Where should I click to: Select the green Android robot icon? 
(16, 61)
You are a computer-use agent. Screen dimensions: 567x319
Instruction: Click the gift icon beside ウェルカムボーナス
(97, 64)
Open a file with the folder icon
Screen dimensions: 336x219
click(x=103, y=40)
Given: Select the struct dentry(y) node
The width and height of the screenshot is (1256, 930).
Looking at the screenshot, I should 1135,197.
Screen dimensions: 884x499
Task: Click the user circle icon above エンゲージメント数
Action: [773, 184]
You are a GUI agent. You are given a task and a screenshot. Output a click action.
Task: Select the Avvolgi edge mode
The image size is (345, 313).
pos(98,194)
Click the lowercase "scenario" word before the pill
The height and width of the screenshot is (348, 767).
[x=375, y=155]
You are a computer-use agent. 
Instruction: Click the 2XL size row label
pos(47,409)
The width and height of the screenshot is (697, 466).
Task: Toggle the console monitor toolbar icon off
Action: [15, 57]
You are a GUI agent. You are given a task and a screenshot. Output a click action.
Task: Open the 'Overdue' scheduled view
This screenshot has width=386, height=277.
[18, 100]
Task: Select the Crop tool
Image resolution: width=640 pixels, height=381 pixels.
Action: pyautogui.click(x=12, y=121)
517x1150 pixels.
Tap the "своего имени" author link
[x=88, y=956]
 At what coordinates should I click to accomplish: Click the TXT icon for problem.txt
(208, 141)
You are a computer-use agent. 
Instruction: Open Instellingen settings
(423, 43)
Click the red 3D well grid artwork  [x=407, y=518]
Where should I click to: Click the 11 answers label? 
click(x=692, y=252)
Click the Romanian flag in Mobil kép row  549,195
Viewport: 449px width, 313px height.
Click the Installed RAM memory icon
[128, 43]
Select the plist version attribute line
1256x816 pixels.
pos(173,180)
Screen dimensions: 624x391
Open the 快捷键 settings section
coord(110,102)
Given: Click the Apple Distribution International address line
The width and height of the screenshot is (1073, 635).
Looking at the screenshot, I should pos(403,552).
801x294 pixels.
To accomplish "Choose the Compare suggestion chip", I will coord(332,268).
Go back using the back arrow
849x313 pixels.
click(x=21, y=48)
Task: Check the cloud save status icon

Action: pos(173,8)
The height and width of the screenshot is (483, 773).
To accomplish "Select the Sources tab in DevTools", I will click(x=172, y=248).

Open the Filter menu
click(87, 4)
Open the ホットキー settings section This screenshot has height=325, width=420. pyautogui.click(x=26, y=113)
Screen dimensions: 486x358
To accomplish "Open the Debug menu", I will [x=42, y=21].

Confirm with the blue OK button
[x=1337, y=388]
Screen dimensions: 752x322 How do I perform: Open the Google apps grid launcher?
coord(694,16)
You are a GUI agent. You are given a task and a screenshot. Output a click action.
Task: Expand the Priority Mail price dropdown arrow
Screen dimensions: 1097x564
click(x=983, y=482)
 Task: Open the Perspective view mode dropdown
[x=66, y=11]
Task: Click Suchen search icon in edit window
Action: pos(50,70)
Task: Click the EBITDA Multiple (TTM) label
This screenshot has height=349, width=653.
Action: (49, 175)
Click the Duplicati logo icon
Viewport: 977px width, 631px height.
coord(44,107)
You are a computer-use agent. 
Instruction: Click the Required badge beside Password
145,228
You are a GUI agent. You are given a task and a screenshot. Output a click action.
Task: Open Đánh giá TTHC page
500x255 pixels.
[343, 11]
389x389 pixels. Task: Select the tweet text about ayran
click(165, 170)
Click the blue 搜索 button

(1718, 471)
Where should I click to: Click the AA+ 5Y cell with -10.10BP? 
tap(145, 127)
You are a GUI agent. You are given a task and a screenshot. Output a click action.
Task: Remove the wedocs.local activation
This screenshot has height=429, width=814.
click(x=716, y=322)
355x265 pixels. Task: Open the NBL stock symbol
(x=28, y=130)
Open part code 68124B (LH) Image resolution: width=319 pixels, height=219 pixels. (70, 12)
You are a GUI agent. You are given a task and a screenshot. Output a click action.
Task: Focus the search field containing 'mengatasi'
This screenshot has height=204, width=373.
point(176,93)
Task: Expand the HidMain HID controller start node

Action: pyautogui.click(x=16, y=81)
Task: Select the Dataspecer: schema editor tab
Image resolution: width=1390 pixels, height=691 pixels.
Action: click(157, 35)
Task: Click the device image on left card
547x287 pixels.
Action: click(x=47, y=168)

INSTRUCTIONS FOR THE TASK:
Each line from the one with "Task: Select the Dataspecer: schema" through the end of the records above should be written out exactly. No other line should appear.

REPLY TO THE TASK:
Task: Select the Dataspecer: schema editor tab
Image resolution: width=1390 pixels, height=691 pixels.
Action: click(157, 35)
Task: Click the device image on left card
547x287 pixels.
Action: click(x=47, y=168)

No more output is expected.